Tonight actually won’t be Lyte’s first Carnegie performance. Back in 1990, the Brooklyn native and founding mother of hip-hop made history as the first rapper to mount the storied concert hall’s stage. Tonight’s show is billed as a romp through those sorts of high moments in Carnegie’s history with black music of all genres, mixing old-heads like Ashford & Simpson with upstarts like hard-to-define Toshi Reagon.
After tonight’s opener, the festival—dubbed Honor! A Celebration of the African American Cultural Legacy—will sprawl out across the city with more than 20 events, primarily concerts and panel discussions, hosted at a similar hodgepodge of locales—from the Apollo Theater to the Cathedral of St. John Divine. Black musical culture, Carnegie has declared, is everywhere.
The festival’s effort to celebrate black music across genre, space and time is laudable. But in the end, the most tantalizing events on the month’s calendar aren’t about R&B and hip-hop, contemporary or otherwise. They are instead the sort of high-art fare you’d expect from Carnegie Hall and Jessye Norman.
Norman is certain to steal her own festival’s show with her March 7 concert, at which she’ll perform excerpts from Duke Ellington’s three “Sacred Concerts.” Singing with a jazz ensemble, a gospel choir and two dancers, Norman will pay tribute to Ellington’s renowned, late-life choral tour de force. Between 1965 and his death in 1974, Ellington composed and performed a series of pondering spiritual concerts, which he reportedly called the most important work of his life. He debuted the second of the three at the Cathedral of St. John the Divine, where Norman will perform this weekend.
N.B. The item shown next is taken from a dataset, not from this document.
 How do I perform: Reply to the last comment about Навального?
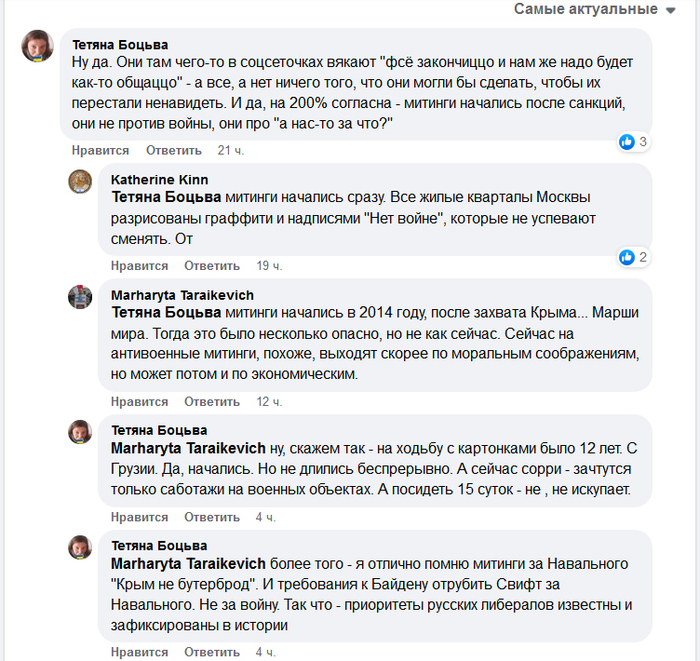[x=212, y=652]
Norman will also join in for a remarkable-sounding March 16 concert paying tribute to Langston Hughes. The ambitious show, composed by Laura Karpman, will feature hip-hop super-band The Roots alongside jazz vocalist Lizz Wright and the Orchestra of St. Luke’s, among other performers. The multimedia concert is based on Hughes’ 1961 poem Ask Your Mama!, which Hughes wrote as just the sort of multi-genre vehicle Karpman has turned it into. He scribbled a wide-ranging soundtrack in the poem’s margins—including everything from African drum to German lieder (whatever that is)—and Karpman aims to bring his vision to life.
The Honor festival also includes some eye-catching educational events. There’s a packed day with panels, each paired with performances, on March 8, which will include The Root’s editor-in-chief Henry Louis Gates Jr. and contributors to The Root including journalist Gwen Ifill and Michael Eric Dyson, along with folks like Toni Morrison, Judith Jamison and Arthur Mitchell. A few days later, on March 12, Mitchell will also talk about his famed Dance Theater of Harlem.
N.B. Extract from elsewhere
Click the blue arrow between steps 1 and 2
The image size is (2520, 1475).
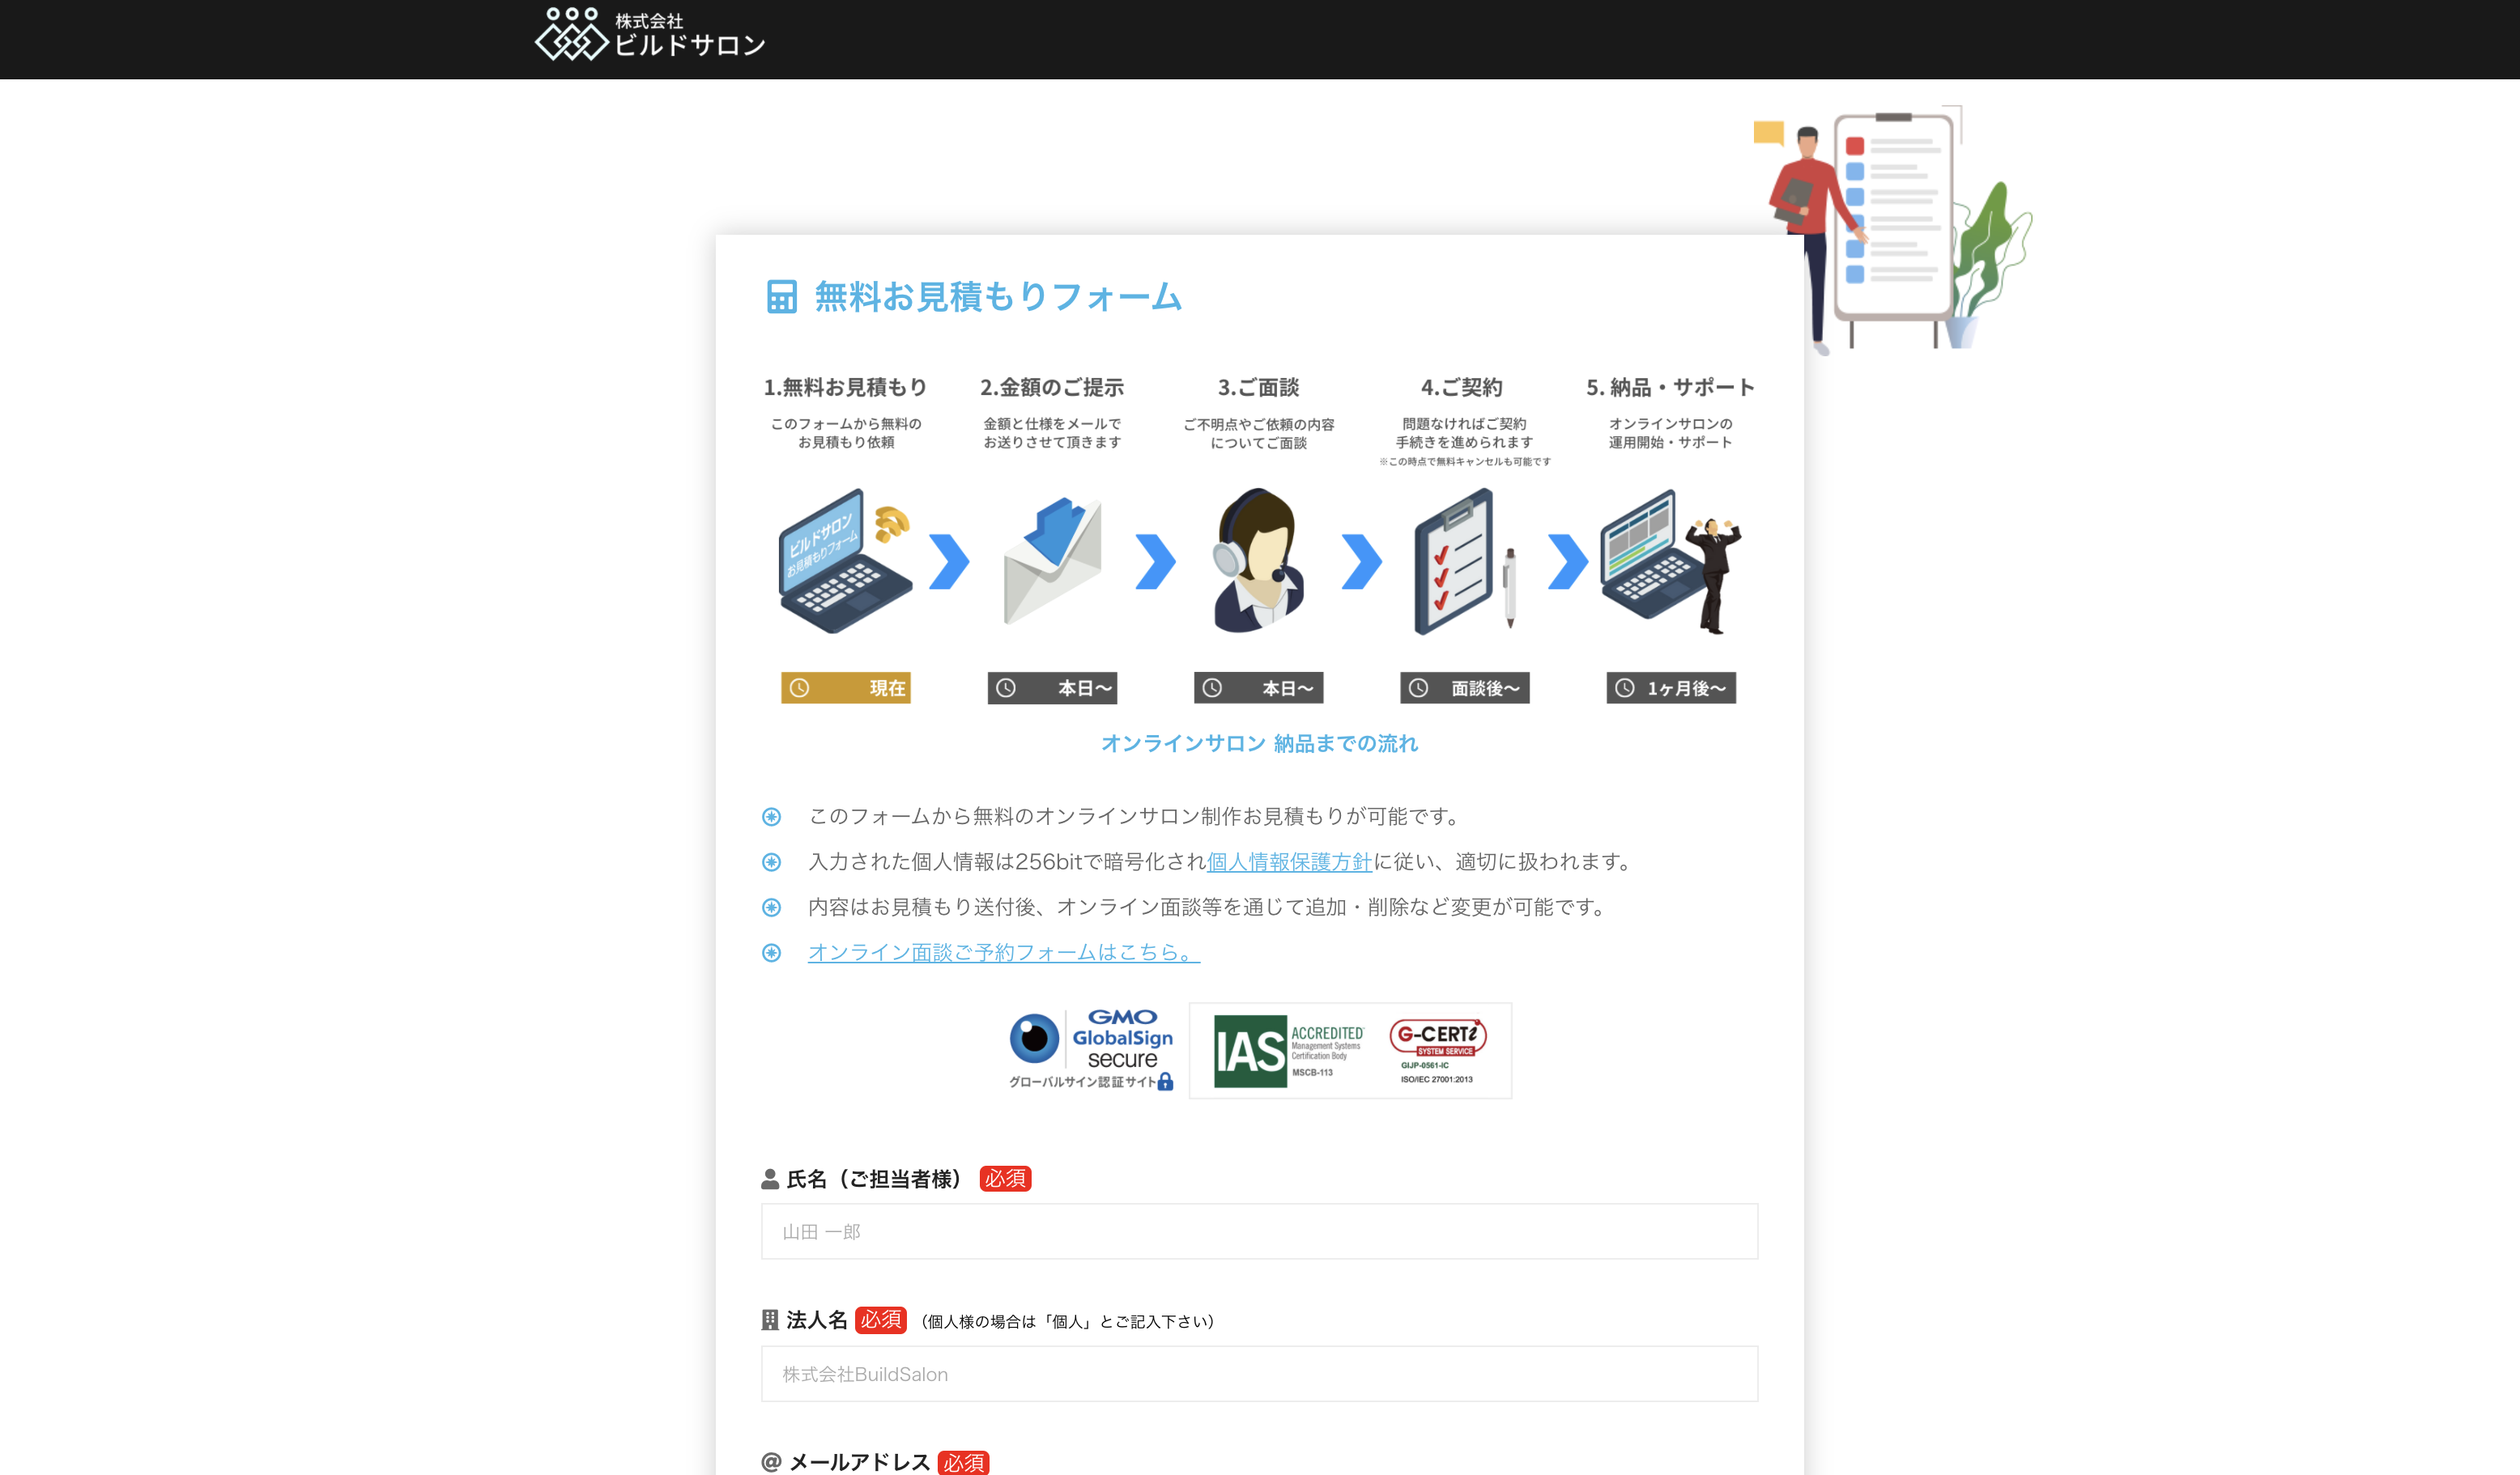coord(950,563)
Black culture junkies outside of New York can tap into the Honor experience online. The festival Web site includes an interactive timeline of black music, organized along the same musical tracks that the festival’s programming seems to run—spiritual, jazz and pop to disco and hip-hop. There’s also a clickable timeline of significant black performances at Carnegie. Carnegie’s clearly proud of this history, and with good reason. Black soprano Sissieretta Jones performed there in 1892, just a year after the hall opened. Marian Anderson debuted there in 1928, a decade before getting barred from D.C.’s Constitution Hall. Carnegie has since hosted the likes of Mary J. Blige and Wyclef Jean, not to mention MC Lyte.
It would have been fun to see more of these sorts of pop and hip-hop trailblazers involved in the festival but, as they say, it is what it is. Norman’s program is more a tribute to Carnegie’s history with black music than it is a celebration of the whole canon. And so be it. That’s plenty to fill a month.
Kai Wright is a senior writer for The Root.